His skin was fair and flushed at the first sign of rain, but that was as far as it went. “I told you twice I’m innocent.”

“How about Great-Grandpa? I thought all you Polacks had a dead Cossack in the family closet.”

That worked. I’d begun to think nothing would. He was fast, and I had twenty years on him, hard ones with painkillers crawling through my veins, but rock beats scissors. I cleared the .38 just as his right foot left the floor.

It was a near thing even then. The two yards that separated us spared me a bad case of athlete’s chin.
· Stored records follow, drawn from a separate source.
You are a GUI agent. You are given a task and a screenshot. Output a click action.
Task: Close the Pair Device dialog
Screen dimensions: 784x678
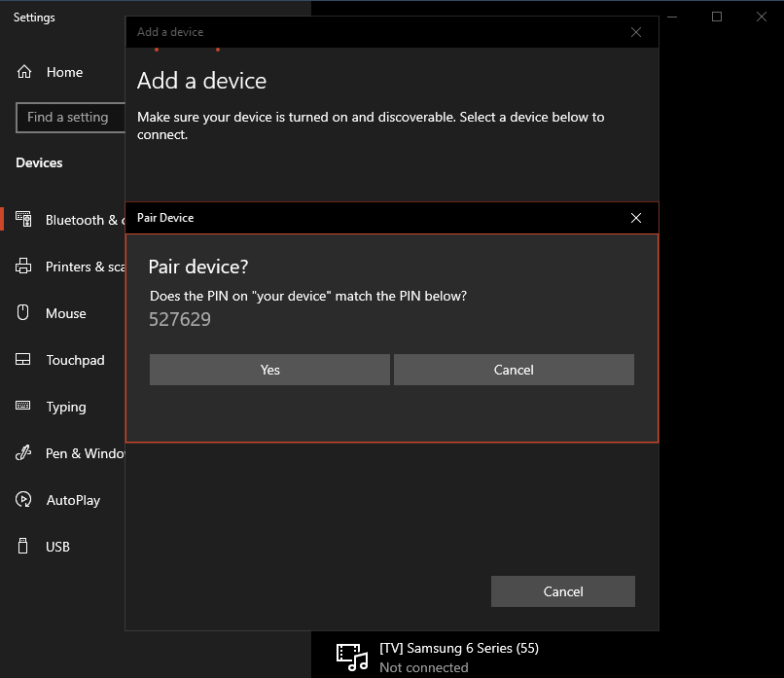[x=636, y=217]
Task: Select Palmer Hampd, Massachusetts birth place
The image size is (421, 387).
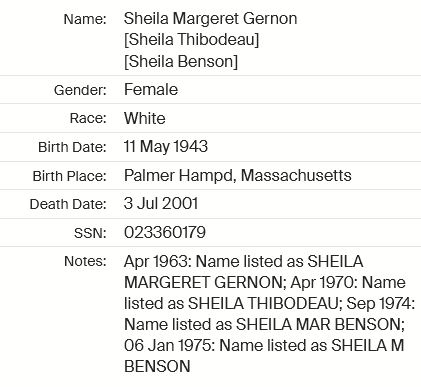Action: [238, 176]
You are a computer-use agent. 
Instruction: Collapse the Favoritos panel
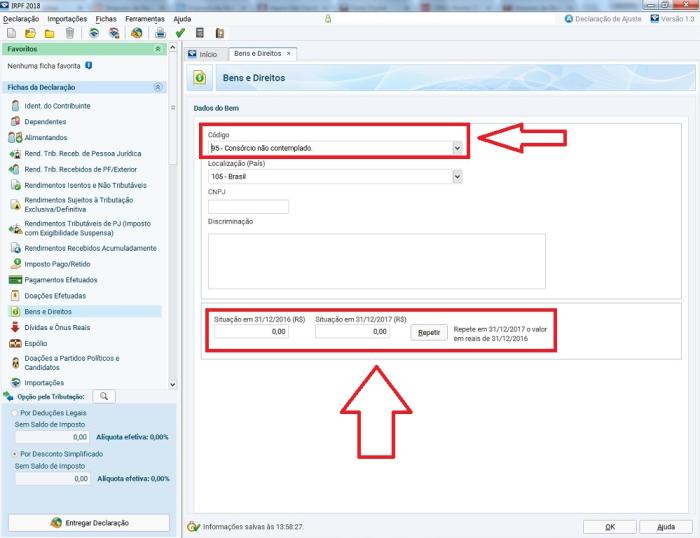pos(158,49)
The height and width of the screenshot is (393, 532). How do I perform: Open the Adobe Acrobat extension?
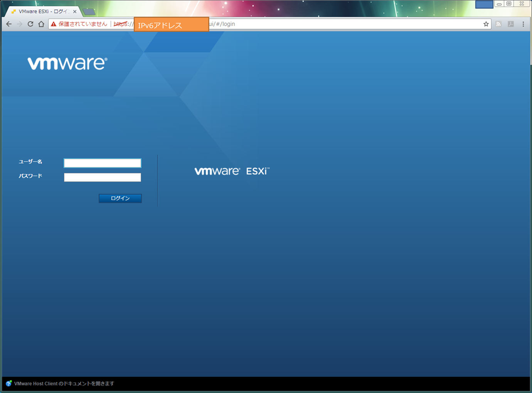(510, 24)
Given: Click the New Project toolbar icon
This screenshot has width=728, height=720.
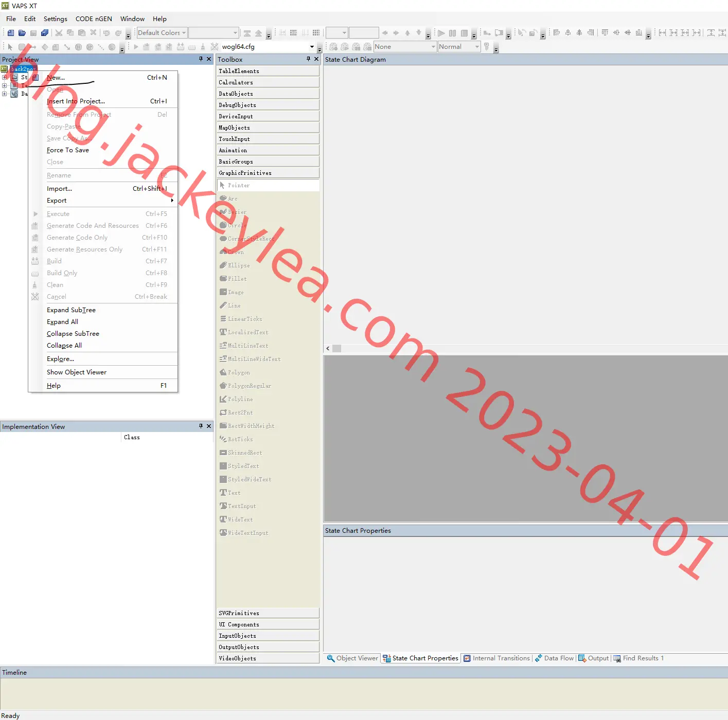Looking at the screenshot, I should 11,33.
He caught himself in mid-kick and lowered the foot.

“I wish I
had
killed the son of a bitch.” He was breathing hard. “If I had, I’d do the time satisfied.”

“People say that who never did time. But I believe you. If I didn’t before, I do now. You’d have kicked him off his terrace, not shot him. I don’t buy you on that album cover. No wonder it didn’t sell. You forgot to take off the safety.”

“I let Winfield talk me into posing for it. It was wrong on every level. I told him I’m no gangsta, but he said if I expected people to believe that I should tell them I came from Wichita. He seriously thought ‘Detroit iron’ meant guns.”

“He should’ve dumped the campaign and run with Ellis Island. I don’t think anyone’s ever shot a video there, but I’ve lost touch. My cable went out.”

“White Stripes, last year.” His smile was lost in the shade of the strong Balkan nose. “I opened for them in Cleveland.”

“Who killed him?” I don’t know why I asked. Every case doesn’t have to lead to murder.